START Source extract
IBM Analog Hardware Acceleration Kit 0.7.0

30 Jan 22:00
755fafd
Compare
Choose a tag to compare

[0.7.0] - 2023/01/30

Added

  • Reset tiles method (#456)
  • Added many new analog MAC non-linearties (forward / backward pass) (#456)
  • Polynomial weight noise for hardware-aware training (#456)
  • Remap functionality for hardware-aware training (#456)
  • Input range estimation for InferenceRPUConfig (#456)
  • CUDA always syncs and added non-blocking option if not wished (#456)
  • Fitting utility for fitting any device model to conductance measurements (#456)
  • Added PowStepReferenceDevice for easy subtraction of symmetry
    point (#456)
  • Added SoftBoundsReferenceDevice for easy subtraction of symmetry
    point (#456)
  • Added stand-alone functions for applying inference drift to any model (#419)
END Source extract
### [Written task 1]
Please reproduce verbatim everything in the 0.7.0 release notes from "[0.7.0] - 2023/01/30" down to "conductance measurements (#456)".
### [Written task 2]
Translate this line from the 0.7.0 release notes into Spanish: "Added stand-alone functions for applying inference drift to any model (#419)".
### [Written task 3]
Continue the 0.7.0 release notes from their last line.
START Record extracts
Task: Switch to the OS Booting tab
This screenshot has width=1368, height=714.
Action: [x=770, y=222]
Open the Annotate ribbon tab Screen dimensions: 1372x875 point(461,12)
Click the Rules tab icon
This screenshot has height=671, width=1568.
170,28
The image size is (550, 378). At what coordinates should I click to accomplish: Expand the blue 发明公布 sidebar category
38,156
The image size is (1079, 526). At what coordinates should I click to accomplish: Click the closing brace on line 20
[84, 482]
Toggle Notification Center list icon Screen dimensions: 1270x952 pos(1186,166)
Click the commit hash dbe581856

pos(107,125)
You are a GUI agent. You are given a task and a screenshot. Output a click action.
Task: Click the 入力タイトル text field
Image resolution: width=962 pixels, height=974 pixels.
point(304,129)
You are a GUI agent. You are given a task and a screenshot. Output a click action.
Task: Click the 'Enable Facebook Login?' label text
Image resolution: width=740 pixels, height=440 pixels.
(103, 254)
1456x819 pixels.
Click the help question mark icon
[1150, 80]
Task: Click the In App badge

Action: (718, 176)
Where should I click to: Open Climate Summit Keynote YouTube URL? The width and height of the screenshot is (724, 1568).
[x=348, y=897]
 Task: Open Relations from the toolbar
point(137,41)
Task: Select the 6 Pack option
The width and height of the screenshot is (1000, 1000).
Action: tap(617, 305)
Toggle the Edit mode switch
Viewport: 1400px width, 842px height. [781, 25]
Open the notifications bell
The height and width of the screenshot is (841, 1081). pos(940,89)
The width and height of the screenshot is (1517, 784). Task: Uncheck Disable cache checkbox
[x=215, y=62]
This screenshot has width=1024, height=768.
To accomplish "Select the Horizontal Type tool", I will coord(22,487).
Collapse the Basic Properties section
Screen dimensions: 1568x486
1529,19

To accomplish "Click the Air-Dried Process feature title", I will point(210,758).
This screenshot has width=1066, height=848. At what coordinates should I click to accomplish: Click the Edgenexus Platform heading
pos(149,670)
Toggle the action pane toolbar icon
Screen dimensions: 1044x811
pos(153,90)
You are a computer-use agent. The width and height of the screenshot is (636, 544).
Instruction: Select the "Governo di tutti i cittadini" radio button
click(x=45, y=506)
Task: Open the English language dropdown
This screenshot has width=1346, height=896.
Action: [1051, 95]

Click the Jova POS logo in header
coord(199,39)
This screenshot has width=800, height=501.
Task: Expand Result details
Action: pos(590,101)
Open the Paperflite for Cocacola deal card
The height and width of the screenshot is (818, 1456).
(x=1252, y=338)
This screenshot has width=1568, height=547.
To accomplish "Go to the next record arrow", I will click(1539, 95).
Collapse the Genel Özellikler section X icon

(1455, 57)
END Record extracts
### [Exercise answer 1]
[0.7.0] - 2023/01/30

Added

  • Reset tiles method (#456)
  • Added many new analog MAC non-linearties (forward / backward pass) (#456)
  • Polynomial weight noise for hardware-aware training (#456)
  • Remap functionality for hardware-aware training (#456)
  • Input range estimation for InferenceRPUConfig (#456)
  • CUDA always syncs and added non-blocking option if not wished (#456)
  • Fitting utility for fitting any device model to conductance measurements (#456)

### [Exercise answer 2]
Se añadieron funciones independientes para aplicar la deriva de inferencia a cualquier modelo (#419)

### [Exercise answer 3]
  • Added Example 24: analog inference and hardware-aware training on BERT with the SQUAD task (#440)
  • Added Example 23: how to use AnalogTile directly to implement an
    analog matrix-vector product without using pytorch modules. (#393)
  • Added Example 22: 2 layer LSTM network trained on War and Peace dataset. (#391)
  • Added a new notebook for exploring analog sensitivities. (#380)
  • Remapping functionality for InferenceRPUConfig. (#388)
  • Inference cloud experiment and runners. (#410)
  • Added analog_modules generator in AnalogSequential. (#410)
  • Added SKIP_CUDA_TESTS to manually switch off the CUDA tests.
  • Enabling comparisons of RPUConfig instances. (#410)
  • Specific user-defined function for layer-wise setting for RPUConfigs
    in conversions. (#412)
  • Added stochastic rounding options for MixedPrecisionCompound. (#418)
  • New remap parameter field and functionality in
    InferenceRPUConfig (#423).
  • Tile-level weight getter and setter have apply_weight_scaling
    argument. (#423)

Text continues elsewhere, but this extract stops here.